Prices paid to U.S. producers jumped in January by more than forecast, pointing to persistent inflationary pressures as companies contend with supply chain and labor constraints.
The producer price index for final demand increased 9.7% from January of last year and 1% from the prior month, Labor Department data showed Tuesday. The gain from December was the largest in eight months. The median forecasts in a Bloomberg survey of economists called for a 9.1% year-over-year increase and a 0.5% monthly advance.
“Inflation is everywhere and it seems to be gathering both breadth and momentum,” Stephen Stanley, chief economist at Amherst Pierpont Securities LLC, said in a note.
The figures, which reflected broad increases across categories, may bolster the case for the Federal Reserve to be more aggressive on raising interest rates and shrinking its bond holdings in the coming months. Transportation bottlenecks, robust demand and labor constraints experienced through 2021 have carried over into this year and risk keeping price pressures well-elevated.
“The combination of stubborn supply disruptions and elevated energy prices will prevent producer prices from reverting to more normal patterns until later this year,” Mahir Rasheed and Kathy Bostjancic, economists at Oxford Economics, said in a note.

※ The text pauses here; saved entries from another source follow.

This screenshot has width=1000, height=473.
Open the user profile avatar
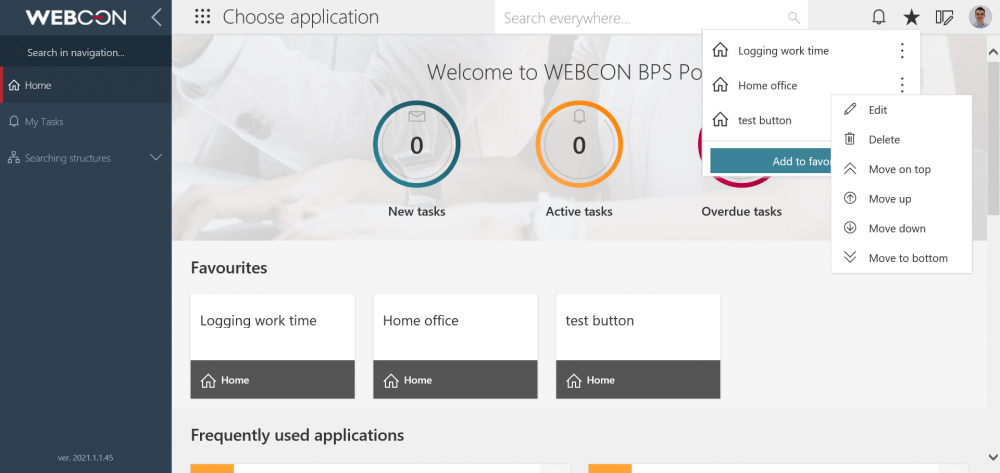[980, 17]
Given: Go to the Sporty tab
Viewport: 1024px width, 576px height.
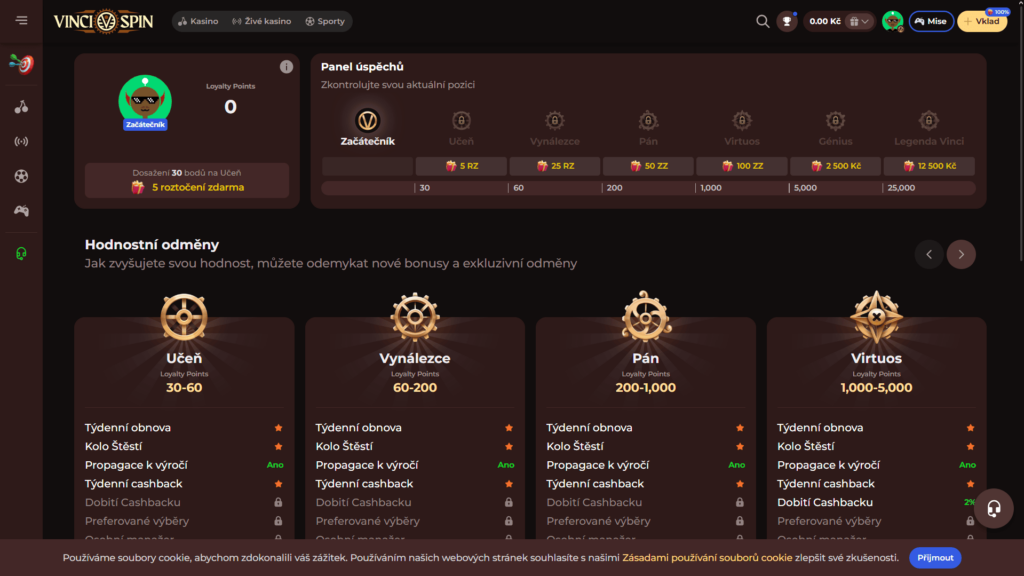Looking at the screenshot, I should [x=325, y=21].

The S&P 500 rose on optimism Russia-Ukraine tensions may be easing, while Treasury yields climbed.
The latest monthly advance indicates inflationary pressures in the production pipeline remain intense, which will continue to filter through into final costs of consumer goods and services.
Data last week showed that consumer prices surged in January by more than forecast, sending the annual inflation rate to a fresh four-decade high.

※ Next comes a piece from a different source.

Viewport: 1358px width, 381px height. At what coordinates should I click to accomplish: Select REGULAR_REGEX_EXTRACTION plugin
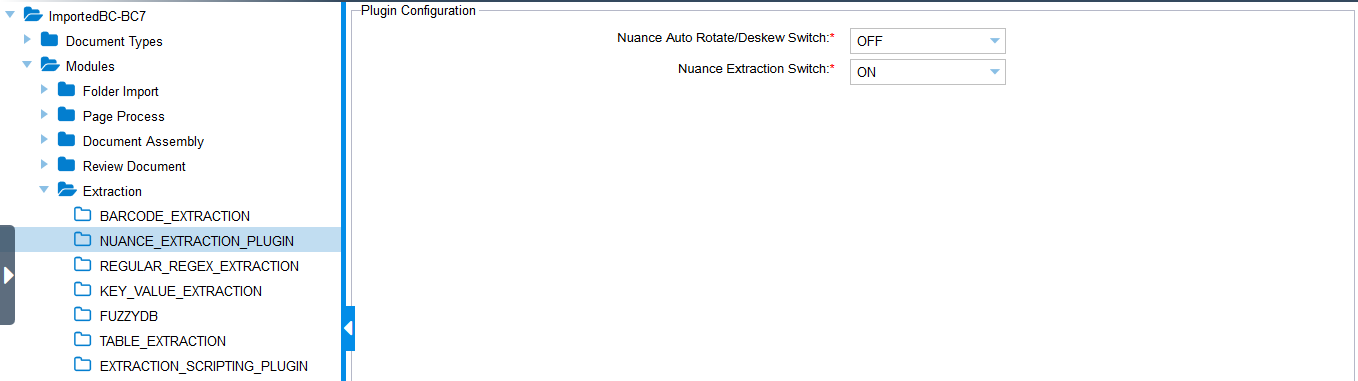coord(199,266)
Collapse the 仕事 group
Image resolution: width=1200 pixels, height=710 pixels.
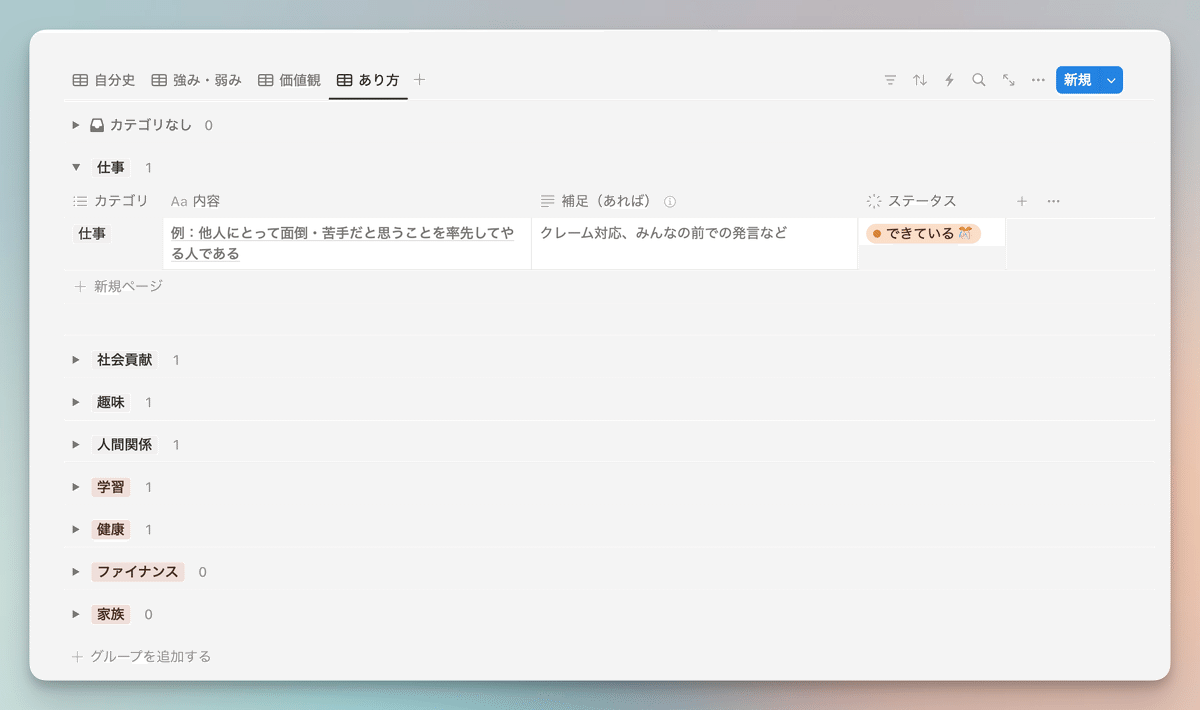click(76, 167)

The PPI report stands to give more credence to calls for bolder action by more hawkish policy makers such as St. Louis Fed President James Bullard. But centrists among the top Fed officials appear skeptical of a half-point hike, and have suggested that there is little need to start a hiking cycle with a half percentage point move.
A separate report Tuesday showed prices received by New York state manufacturers jumped to the highest in data back to 2001.
“As with most companies, inflation is impacting more than just our raw materials,” Richard Kramer, chief executive officer at Goodyear Tire and Rubber Co., said on the company’s Feb. 11 earnings call. He added that the firm expects “cost pressures to persist over the next several quarters.”
The cost of energy rebounded in January after falling a month earlier, rising 2.5%. So far this month, crude oil and other energy prices have continued to climb on risks that a Russian attack on Ukraine would prompt serious sanctions by western governments.
Excluding the volatile food and energy components, the so-called core PPI increased 0.8% from a month earlier and was up by 8.3% from a year ago.
Prices of goods accelerated in January from a month earlier, rising 1.3%, the most in three months. Similar to the CPI, prices for goods are still running just as hot as services.
That’s counter to the thesis that many economists, including some at the Fed, are counting on, betting that inflation will shift away from goods to services as the pandemic ebbs, supply chains normalize and Americans resume normal life.
The cost of services advanced 0.7%, matching the prior month. The report captures changes in prices paid to producers as well as margins received by wholesalers and retailers. A major factor in the January increase in the index for final demand services was hospital outpatient care prices, which rose 1.6%.
Producer prices excluding food, energy, and trade services — a measure often preferred by economists because it strips out the most volatile components — rose 0.9% from December, the most in a year. Compared with a year earlier, the gauge advanced 6.9%.
Costs of processed goods for intermediate demand, which reflect prices earlier in the production pipeline, rose 1.7% from a month earlier. Compared with a year earlier, the measure was up 24.1%.